__Fragmento del documento__.

=====

A lo largo de sesenta años practiqué esta sencilla verdad. También le doy la razón en que la experiencia religiosa depende hasta cierto grado de las relaciones humanas. Ignoro hasta qué grado. Existe por ejemplo la tradición apócrifa «donde hay dos, ahí están con Dios, y donde hay uno solo, allí estoy con él». Pero, ¿qué sucede con los eremitas? Si busca, seguramente encuentre al interlocutor adecuado. Siempre es importante poseer un contenido que pueda ser introducido en una relación, y a menudo uno encuentra este contenido en la soledad.
[Cartas III, 358]
Sí, una persona nunca es representada únicamente por sí misma. Una persona solamente es algo en relación con otros individuos. Obtenemos una imagen completa de alguien sólo cuando lo vemos en relación con su medio, de igual forma que no sabemos nada de una planta o un animal si desconocemos SU espacio vital.

=====

__Filas proporcionadas__.
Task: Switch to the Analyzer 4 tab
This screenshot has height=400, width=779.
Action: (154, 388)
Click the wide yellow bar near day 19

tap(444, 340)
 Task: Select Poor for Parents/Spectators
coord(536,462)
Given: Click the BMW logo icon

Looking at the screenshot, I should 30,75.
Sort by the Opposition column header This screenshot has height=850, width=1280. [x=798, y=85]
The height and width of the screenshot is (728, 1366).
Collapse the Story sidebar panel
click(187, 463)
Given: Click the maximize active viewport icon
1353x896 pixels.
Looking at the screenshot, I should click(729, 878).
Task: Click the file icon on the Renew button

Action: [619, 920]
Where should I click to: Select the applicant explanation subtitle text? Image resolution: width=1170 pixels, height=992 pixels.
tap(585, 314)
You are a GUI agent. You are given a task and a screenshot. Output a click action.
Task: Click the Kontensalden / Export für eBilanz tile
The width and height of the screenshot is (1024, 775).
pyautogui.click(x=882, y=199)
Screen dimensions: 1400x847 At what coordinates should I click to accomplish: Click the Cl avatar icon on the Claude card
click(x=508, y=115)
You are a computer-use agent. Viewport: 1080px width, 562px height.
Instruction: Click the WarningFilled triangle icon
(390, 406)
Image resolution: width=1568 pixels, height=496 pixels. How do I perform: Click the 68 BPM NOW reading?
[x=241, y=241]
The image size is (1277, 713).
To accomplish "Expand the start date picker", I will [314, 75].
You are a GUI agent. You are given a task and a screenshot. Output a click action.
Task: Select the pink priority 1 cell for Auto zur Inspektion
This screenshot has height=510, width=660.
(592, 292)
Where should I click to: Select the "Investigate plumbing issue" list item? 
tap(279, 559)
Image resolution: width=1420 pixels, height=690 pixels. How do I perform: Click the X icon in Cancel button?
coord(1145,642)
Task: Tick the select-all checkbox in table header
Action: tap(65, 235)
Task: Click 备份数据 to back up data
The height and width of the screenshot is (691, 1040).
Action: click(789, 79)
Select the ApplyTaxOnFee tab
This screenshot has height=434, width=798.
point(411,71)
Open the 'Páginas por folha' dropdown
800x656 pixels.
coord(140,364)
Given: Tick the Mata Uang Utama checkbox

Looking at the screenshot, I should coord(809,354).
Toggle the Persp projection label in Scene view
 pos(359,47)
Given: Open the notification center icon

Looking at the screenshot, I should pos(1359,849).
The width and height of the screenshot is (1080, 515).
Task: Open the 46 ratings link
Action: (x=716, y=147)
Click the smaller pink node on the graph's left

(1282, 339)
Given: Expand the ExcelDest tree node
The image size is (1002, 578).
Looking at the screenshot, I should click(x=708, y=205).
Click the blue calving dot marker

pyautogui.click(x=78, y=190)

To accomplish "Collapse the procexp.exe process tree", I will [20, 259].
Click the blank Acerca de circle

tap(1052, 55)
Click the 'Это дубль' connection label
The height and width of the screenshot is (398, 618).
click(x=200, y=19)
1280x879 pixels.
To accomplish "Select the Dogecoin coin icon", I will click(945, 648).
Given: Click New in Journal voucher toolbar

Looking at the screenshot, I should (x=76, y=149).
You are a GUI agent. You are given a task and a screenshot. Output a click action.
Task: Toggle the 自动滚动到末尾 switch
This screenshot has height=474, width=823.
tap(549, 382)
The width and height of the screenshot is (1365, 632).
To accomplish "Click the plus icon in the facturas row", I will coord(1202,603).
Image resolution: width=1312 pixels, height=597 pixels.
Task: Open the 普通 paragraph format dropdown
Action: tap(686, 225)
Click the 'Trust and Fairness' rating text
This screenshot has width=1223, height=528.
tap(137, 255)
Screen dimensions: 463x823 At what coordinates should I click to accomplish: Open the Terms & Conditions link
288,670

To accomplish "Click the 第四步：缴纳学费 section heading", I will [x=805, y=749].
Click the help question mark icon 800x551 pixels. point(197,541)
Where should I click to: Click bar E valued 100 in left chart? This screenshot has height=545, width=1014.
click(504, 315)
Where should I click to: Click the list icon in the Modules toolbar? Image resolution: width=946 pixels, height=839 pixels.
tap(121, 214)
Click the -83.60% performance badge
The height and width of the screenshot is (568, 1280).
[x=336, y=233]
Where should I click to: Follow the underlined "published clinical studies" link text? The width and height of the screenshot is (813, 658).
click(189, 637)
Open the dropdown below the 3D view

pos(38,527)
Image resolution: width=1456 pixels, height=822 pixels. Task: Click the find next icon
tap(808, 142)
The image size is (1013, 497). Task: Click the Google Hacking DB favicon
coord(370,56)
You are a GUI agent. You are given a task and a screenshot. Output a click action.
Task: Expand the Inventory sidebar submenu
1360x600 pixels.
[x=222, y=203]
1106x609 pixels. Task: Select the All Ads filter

=====

__Requisito 1__. Transcribe del fragmento sobre la soledad y las relaciones humanas el pasaje que va desde "A lo largo de" hasta "en la soledad.", ambos incluidos.
__Requisito 2__. Prolonga el fragmento sobre la soledad y las relaciones humanas a partir de su última oración.

__Respuesta 1__.
A lo largo de sesenta años practiqué esta sencilla verdad. También le doy la razón en que la experiencia religiosa depende hasta cierto grado de las relaciones humanas. Ignoro hasta qué grado. Existe por ejemplo la tradición apócrifa «donde hay dos, ahí están con Dios, y donde hay uno solo, allí estoy con él». Pero, ¿qué sucede con los eremitas? Si busca, seguramente encuentre al interlocutor adecuado. Siempre es importante poseer un contenido que pueda ser introducido en una relación, y a menudo uno encuentra este contenido en la soledad.

__Respuesta 2__.
[Análisis, 253]
El proceso de individuación posee dos aspectos centrales: por un lado, es un fenómeno de integración interno, subjetivo; por otro lado, un fenómeno imprescindible de relación objetiva. Un aspecto no puede existir sin el otro, aunque a veces sea más preponderante uno que el otro. A este doble aspecto corresponden dos peligros típicos: uno de ellos consiste en que el sujeto utiliza las posibilidades de desarrollo que ofrece el enfrentarse con lo inconsciente para rehuir ciertas obligaciones humanas y afectar una «espiritualidad» que no resiste una crítica moral; el otro consiste en que las inclinaciones atávicas poseen demasiada fuerza y reprimen la relación hacia un nivel primitivo. Entre estas Escila y Caribdis corre el estrecho camino a cuyo conocimiento han contribuido tanto la mística cristiana de la Edad Media como la alquimia.